── Excerpted data ──
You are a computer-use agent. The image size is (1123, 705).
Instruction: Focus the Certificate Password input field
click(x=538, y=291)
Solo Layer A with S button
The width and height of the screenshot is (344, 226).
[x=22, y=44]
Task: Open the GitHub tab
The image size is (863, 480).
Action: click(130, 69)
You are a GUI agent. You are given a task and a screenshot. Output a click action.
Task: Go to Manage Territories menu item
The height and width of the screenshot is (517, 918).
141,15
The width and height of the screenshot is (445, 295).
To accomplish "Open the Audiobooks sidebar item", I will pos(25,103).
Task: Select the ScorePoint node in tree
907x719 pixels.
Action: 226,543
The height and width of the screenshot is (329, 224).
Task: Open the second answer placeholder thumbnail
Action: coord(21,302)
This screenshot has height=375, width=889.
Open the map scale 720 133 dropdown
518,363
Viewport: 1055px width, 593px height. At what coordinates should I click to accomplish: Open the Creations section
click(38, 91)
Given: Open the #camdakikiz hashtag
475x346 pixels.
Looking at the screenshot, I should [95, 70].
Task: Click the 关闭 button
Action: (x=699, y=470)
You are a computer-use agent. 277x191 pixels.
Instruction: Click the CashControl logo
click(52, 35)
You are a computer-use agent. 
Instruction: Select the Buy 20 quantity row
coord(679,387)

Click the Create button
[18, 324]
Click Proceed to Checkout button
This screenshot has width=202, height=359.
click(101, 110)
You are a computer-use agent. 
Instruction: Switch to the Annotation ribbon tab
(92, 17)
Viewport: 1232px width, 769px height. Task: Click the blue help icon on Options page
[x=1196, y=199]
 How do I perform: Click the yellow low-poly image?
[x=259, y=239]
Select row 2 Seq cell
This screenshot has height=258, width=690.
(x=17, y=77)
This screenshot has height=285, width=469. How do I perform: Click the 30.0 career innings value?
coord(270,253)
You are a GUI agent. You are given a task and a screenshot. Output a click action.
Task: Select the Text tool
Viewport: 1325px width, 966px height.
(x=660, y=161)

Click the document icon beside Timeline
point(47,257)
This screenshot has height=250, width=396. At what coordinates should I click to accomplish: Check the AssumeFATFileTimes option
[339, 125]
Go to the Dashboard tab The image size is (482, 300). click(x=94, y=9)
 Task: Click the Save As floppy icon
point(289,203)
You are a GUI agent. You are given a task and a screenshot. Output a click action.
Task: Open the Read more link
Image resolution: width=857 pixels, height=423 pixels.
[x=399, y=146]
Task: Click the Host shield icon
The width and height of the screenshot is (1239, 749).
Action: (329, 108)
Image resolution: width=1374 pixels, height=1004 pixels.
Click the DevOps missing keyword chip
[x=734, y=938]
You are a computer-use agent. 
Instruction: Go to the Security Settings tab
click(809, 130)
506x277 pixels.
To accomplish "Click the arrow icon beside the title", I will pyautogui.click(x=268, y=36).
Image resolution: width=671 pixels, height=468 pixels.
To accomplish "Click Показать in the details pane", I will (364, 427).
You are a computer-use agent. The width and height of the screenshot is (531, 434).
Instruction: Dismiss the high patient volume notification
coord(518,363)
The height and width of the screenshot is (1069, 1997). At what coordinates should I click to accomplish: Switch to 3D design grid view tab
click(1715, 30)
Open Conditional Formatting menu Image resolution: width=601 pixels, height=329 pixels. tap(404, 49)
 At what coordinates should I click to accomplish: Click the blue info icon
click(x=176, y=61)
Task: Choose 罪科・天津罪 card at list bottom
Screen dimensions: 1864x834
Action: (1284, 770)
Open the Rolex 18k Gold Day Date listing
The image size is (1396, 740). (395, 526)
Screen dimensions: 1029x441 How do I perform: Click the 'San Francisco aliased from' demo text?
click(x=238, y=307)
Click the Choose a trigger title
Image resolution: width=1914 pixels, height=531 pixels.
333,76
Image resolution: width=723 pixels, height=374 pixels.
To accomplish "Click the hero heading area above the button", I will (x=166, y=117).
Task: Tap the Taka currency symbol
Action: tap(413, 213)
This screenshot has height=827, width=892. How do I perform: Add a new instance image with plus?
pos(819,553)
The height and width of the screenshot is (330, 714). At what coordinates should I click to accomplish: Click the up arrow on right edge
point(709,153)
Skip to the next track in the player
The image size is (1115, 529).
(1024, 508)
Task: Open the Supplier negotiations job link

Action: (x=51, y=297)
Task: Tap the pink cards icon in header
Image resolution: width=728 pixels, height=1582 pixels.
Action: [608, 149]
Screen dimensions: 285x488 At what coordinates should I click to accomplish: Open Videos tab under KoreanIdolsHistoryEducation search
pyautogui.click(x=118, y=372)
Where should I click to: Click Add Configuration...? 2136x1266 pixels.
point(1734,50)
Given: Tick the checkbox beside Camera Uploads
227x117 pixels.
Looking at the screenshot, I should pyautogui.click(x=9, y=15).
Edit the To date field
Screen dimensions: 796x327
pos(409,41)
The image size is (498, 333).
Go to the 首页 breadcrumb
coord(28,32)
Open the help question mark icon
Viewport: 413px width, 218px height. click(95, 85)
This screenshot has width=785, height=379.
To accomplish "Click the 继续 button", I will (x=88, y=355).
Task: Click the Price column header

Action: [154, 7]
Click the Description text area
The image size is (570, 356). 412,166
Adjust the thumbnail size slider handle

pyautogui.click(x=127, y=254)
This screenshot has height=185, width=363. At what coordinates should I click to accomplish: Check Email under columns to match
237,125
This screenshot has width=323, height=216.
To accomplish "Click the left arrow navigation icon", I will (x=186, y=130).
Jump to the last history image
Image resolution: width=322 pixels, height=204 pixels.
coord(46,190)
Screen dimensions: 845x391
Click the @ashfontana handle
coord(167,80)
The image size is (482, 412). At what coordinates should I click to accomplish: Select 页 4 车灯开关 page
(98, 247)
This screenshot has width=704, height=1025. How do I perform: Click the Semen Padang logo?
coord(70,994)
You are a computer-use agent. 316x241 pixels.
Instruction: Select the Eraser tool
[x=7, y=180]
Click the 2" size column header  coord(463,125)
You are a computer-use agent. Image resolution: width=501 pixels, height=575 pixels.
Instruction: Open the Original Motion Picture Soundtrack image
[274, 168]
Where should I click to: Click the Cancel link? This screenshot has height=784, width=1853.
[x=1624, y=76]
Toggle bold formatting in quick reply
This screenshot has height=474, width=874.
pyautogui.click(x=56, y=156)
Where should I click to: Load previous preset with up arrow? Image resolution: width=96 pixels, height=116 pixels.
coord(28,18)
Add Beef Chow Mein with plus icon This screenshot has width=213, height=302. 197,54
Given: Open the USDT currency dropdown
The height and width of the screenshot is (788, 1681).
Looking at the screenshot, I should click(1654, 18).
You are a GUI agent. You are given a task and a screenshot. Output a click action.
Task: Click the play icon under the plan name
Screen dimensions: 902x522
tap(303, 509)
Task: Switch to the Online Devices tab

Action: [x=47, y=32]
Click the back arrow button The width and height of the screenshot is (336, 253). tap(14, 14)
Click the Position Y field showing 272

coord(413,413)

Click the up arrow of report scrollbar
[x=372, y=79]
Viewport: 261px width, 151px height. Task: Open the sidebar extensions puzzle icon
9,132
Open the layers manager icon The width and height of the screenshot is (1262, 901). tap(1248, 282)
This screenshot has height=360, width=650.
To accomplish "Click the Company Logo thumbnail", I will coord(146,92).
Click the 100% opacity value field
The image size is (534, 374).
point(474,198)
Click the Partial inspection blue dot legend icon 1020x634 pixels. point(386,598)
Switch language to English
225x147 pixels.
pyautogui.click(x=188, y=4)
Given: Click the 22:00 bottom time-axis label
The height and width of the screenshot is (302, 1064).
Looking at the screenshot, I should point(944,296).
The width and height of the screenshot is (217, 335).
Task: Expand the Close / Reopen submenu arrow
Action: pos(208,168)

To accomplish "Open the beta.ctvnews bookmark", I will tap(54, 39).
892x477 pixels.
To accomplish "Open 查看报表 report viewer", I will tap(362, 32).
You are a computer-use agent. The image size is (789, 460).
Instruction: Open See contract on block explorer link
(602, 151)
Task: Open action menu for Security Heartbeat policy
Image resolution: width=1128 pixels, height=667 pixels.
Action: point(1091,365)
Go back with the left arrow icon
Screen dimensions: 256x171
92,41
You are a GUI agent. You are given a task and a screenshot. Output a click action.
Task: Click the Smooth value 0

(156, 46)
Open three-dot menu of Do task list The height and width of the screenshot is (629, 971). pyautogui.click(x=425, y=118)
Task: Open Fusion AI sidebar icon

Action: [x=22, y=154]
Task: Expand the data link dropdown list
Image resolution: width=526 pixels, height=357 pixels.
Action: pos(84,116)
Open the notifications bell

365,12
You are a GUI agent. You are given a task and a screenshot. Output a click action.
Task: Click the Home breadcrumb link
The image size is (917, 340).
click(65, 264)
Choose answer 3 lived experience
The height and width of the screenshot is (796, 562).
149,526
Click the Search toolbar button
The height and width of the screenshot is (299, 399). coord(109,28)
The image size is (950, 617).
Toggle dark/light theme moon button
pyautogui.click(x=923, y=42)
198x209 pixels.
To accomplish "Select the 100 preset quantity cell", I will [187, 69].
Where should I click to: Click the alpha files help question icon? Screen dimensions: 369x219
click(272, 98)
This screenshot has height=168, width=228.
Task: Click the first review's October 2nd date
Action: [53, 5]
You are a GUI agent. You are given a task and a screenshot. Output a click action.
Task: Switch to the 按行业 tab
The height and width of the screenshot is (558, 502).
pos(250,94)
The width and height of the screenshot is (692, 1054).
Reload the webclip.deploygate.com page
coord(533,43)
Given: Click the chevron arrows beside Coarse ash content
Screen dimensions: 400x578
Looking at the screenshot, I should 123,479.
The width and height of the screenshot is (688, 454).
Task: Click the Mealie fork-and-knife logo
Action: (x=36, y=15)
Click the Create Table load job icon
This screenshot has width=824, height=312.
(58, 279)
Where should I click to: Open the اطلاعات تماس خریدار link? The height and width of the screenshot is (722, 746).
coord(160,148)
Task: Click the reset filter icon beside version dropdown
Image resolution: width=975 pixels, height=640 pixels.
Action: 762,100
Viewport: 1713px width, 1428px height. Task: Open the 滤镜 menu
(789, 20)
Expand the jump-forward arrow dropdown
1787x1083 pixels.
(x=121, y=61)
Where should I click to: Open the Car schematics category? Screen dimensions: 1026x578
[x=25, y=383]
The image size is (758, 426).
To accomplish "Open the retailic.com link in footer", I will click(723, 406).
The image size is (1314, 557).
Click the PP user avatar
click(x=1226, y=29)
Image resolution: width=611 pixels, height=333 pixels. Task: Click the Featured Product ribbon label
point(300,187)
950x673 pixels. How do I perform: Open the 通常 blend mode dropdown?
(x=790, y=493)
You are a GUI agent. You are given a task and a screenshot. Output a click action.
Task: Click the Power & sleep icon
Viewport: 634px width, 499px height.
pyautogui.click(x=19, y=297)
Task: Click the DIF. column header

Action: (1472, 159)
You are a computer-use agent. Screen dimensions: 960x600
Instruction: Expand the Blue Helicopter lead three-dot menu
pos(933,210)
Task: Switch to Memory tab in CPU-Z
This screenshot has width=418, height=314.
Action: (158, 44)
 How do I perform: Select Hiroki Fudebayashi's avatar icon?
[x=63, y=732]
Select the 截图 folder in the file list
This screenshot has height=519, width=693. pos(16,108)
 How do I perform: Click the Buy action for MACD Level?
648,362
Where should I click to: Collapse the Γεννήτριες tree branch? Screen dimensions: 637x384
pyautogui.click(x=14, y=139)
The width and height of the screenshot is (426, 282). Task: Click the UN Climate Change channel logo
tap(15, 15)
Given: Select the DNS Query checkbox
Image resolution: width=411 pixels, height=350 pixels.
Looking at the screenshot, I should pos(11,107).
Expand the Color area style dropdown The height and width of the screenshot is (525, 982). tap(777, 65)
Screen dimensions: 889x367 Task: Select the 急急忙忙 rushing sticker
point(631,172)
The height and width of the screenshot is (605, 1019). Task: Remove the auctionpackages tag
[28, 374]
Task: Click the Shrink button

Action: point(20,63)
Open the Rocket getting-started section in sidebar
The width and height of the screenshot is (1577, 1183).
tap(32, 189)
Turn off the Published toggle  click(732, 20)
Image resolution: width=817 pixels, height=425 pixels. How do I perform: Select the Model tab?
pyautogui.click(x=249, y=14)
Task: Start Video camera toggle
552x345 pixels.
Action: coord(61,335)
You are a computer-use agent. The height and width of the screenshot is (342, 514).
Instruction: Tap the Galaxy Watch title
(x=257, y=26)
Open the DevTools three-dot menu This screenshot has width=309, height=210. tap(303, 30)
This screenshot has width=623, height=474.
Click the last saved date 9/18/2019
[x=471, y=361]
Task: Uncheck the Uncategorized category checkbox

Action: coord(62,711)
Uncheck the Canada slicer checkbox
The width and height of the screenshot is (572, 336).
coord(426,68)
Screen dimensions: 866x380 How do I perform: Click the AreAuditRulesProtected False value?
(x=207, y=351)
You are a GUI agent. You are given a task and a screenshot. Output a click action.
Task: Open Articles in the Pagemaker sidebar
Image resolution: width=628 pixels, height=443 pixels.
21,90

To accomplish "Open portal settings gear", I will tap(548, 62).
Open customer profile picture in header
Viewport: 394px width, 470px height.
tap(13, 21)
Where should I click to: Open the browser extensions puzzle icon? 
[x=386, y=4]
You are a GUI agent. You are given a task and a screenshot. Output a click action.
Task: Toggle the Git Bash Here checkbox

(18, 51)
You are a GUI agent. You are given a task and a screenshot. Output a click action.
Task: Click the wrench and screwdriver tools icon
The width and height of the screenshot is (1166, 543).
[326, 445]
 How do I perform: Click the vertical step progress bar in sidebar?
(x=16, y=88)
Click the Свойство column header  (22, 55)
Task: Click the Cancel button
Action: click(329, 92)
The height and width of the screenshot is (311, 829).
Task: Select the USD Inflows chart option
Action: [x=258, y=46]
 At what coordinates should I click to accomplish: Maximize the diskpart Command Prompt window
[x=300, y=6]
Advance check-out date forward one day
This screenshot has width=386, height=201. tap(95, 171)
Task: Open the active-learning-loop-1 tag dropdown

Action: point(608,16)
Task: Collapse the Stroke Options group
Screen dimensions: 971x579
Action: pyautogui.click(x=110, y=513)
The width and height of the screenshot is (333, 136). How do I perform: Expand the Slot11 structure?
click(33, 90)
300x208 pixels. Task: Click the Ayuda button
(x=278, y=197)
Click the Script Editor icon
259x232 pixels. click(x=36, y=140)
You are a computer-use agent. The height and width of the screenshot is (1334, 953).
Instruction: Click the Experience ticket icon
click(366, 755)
───
## Directions
Can you output the lines of the data above unchanged, starting with the line that contains "Select row 2 Seq cell" and ending with the line that contains "coord(270,253)", both included?

## Correct result
Select row 2 Seq cell
This screenshot has height=258, width=690.
(x=17, y=77)
This screenshot has height=285, width=469. How do I perform: Click the 30.0 career innings value?
coord(270,253)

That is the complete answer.